:: Saved entries ::
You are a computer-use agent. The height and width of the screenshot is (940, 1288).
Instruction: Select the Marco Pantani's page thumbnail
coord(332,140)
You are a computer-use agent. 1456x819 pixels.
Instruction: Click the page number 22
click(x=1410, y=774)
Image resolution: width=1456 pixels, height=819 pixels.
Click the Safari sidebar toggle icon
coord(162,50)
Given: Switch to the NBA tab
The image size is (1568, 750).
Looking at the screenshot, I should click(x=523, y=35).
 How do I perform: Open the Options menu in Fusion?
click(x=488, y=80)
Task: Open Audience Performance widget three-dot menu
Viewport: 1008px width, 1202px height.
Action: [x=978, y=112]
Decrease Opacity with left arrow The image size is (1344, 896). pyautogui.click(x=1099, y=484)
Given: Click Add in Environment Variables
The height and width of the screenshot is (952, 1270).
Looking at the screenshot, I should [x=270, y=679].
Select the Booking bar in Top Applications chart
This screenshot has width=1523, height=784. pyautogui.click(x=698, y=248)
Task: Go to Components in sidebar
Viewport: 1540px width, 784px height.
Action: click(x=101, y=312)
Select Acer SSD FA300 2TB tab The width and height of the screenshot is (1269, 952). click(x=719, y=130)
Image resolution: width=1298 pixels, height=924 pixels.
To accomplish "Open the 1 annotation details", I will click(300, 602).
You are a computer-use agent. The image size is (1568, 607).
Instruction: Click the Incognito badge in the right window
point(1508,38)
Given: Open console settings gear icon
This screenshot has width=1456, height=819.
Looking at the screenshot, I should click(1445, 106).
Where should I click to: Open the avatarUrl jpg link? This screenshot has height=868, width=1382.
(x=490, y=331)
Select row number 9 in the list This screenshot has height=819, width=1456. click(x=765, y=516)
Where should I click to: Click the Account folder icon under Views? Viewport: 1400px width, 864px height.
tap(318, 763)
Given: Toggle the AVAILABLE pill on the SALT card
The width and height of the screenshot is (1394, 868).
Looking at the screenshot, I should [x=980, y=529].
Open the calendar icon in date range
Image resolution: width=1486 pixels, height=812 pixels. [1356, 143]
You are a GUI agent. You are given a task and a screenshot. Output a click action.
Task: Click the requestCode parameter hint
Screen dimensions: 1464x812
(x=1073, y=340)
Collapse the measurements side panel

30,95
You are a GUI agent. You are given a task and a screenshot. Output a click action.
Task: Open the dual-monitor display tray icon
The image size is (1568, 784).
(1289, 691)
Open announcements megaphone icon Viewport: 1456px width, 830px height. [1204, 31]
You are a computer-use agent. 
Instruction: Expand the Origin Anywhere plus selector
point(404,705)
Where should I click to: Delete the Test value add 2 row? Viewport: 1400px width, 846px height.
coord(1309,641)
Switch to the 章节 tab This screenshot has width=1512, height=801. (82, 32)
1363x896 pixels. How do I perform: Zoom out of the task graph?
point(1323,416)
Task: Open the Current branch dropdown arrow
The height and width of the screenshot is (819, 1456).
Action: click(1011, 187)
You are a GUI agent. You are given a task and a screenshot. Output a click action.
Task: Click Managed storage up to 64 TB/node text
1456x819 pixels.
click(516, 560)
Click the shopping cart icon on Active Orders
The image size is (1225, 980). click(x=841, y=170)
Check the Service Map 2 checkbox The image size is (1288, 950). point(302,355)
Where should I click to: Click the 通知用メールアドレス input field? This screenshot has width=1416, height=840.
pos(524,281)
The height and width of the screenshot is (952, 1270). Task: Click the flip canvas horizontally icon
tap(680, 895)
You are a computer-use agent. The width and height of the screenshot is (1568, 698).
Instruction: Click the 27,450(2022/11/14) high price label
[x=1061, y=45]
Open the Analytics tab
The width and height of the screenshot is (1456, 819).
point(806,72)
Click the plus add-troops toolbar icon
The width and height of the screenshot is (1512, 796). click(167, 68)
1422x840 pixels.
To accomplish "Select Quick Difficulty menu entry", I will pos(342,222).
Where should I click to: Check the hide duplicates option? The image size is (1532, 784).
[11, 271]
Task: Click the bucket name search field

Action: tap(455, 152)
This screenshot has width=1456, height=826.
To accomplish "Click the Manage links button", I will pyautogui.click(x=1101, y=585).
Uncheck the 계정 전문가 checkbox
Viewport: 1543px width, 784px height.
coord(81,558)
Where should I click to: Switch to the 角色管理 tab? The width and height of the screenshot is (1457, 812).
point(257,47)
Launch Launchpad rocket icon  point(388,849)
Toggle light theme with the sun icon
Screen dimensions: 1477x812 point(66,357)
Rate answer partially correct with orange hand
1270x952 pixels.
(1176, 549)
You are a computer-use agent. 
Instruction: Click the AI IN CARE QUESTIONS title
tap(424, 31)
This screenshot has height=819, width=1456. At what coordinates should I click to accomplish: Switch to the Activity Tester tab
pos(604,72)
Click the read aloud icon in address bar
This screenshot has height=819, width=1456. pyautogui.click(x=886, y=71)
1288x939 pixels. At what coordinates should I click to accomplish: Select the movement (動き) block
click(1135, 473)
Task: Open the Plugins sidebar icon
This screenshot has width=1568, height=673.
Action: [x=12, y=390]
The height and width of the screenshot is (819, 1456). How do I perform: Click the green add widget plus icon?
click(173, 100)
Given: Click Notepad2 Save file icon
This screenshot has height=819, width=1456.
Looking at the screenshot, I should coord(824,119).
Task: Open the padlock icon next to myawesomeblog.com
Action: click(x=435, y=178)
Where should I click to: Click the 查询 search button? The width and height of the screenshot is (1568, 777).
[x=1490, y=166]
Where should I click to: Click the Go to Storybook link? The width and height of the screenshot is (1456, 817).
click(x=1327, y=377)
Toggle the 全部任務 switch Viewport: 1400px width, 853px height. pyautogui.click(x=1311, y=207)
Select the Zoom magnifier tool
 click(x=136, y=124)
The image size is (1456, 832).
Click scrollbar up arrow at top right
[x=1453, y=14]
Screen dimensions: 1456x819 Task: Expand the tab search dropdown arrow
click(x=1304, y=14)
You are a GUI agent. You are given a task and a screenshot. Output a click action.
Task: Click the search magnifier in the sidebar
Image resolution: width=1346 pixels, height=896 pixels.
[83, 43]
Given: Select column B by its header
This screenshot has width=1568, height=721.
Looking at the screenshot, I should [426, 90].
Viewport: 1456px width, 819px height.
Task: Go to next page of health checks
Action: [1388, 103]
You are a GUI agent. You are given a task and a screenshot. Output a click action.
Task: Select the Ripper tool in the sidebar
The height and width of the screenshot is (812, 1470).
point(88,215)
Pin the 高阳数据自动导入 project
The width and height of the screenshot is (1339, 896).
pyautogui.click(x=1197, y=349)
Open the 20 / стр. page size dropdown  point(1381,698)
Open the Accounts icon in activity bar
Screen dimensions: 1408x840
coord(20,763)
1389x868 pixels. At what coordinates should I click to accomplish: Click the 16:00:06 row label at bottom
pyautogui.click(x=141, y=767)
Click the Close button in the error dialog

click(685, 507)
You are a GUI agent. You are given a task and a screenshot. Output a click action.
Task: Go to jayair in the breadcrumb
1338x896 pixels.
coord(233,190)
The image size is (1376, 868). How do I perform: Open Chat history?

:: What the exercise asks ::
Transcribe the records from their first line. Stop after the line with "Decrease Opacity with", including it.

:: The completed task ::
You are a computer-use agent. The height and width of the screenshot is (940, 1288).
Instruction: Select the Marco Pantani's page thumbnail
coord(332,140)
You are a computer-use agent. 1456x819 pixels.
Instruction: Click the page number 22
click(x=1410, y=774)
Image resolution: width=1456 pixels, height=819 pixels.
Click the Safari sidebar toggle icon
coord(162,50)
Given: Switch to the NBA tab
The image size is (1568, 750).
Looking at the screenshot, I should click(x=523, y=35).
 How do I perform: Open the Options menu in Fusion?
click(x=488, y=80)
Task: Open Audience Performance widget three-dot menu
Viewport: 1008px width, 1202px height.
Action: [x=978, y=112]
Decrease Opacity with left arrow The image size is (1344, 896). pyautogui.click(x=1099, y=484)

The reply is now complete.